Of course, I knew my days in the cart were limited, so my experience was not the same as someone with a permanent physical impairment. But I got at least a small glimpse of what that could feel like. It’s tough to rush from one session to another. And I made a list of modifications that would be helpful, such as lap desks for buffet meals, food available on every floor, ramps for speaking platforms, chairs and stools for people who cannot stand for long, and routine use of microphones by speakers and questioners since people in the audience might be hard of hearing. The AAS meetings team is including more and more of these accommodations; please send them additional suggestions.

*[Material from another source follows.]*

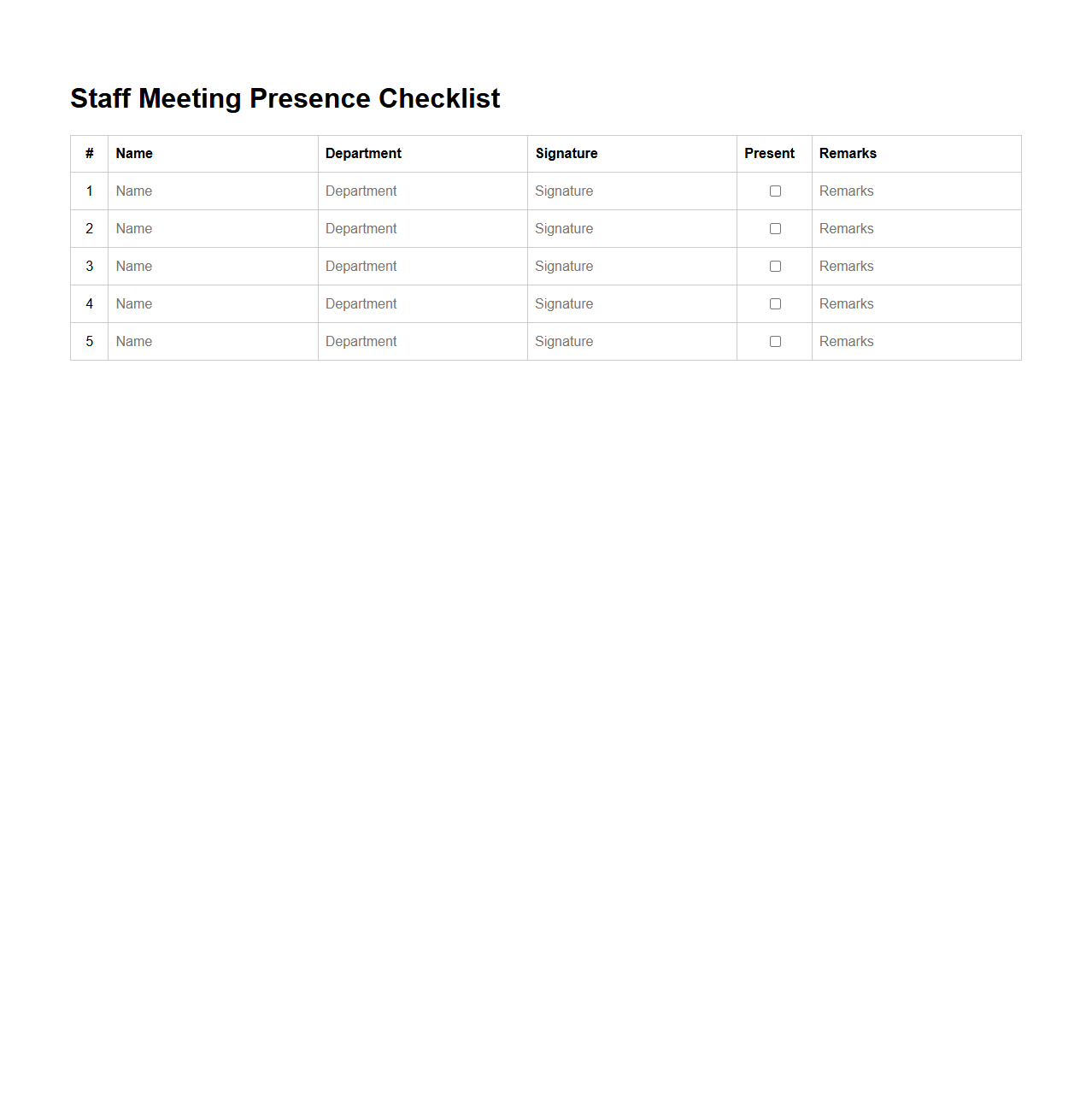The height and width of the screenshot is (1111, 1092).
Task: Click the Staff Meeting Presence Checklist title
Action: coord(285,98)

Using an electric cart is a visible disability. More pernicious in some ways is how we deal with invisible disabilities. First of all, those of us who have invisible disabilities often choose not to disclose that fact. I have had serious problems with arthritis for more than 25 years; my knee injury was one manifestation of that, recurrent migraines are another, and I have other challenges. Until writing this article, I chose not to mention my physical challenges openly because I thought it might allow others to decide for me what I could or could not do. But I learned recently from a WGAD colleague that when established astronomers disclose their disabilities, it increases the visibility of role models and makes it harder to discriminate against those with visible disabilities. So maybe more of us should talk about the challenges we face.

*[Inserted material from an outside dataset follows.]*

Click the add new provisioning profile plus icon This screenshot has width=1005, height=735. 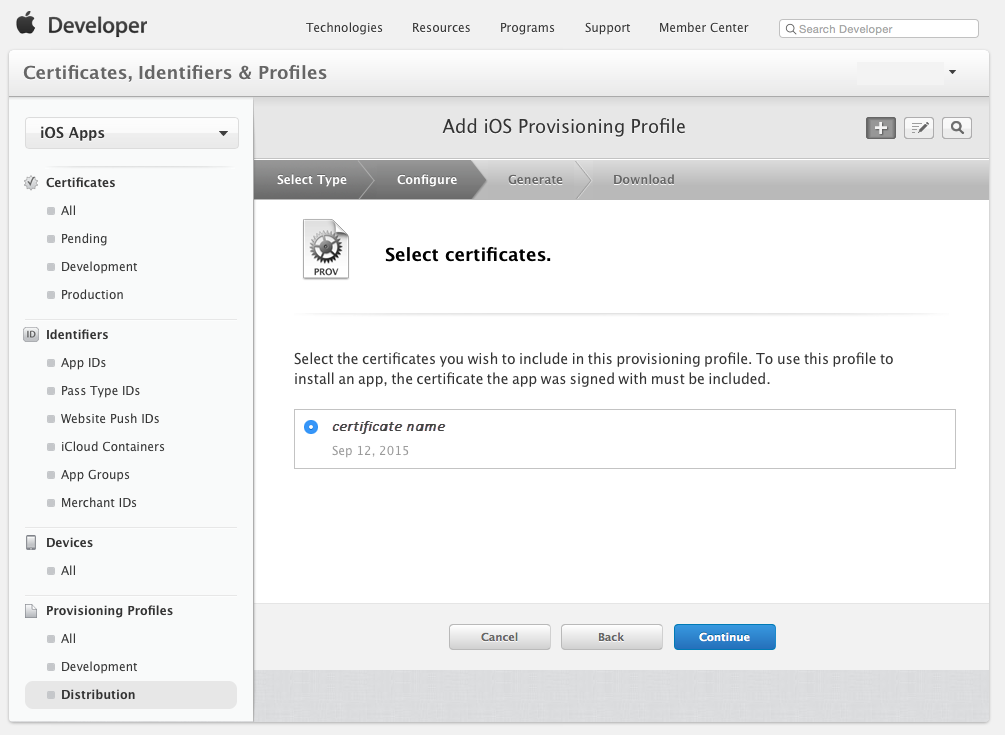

Of course, that will become easier as discrimination on the basis of disability decreases. It’s tough in a society that openly discriminates and/or attaches other abilities to physical abilities. My image of myself is as a very high-energy person, always doing many different things. If my life is not busy, I layer on some more work. But I certainly have not been high-energy 100% of the time since I was a graduate student. I have some inflammation that kicks up when I get overtired. I do pull the occasional all-nighter to finish a proposal, and I weathered the six-day marathons of presidential duties at the AAS but always had to pay for it later. I hid all this partly because it felt private and partly because people might underestimate me if they knew about this stuff. Would they think, “Meg is slowing down, we’d better not think of her” to do this or that?
Maybe. Because I might have thought the same about others. Admitting that feels like a great moral failing. But unless you interrogate your biases, it’s really hard to overcome them.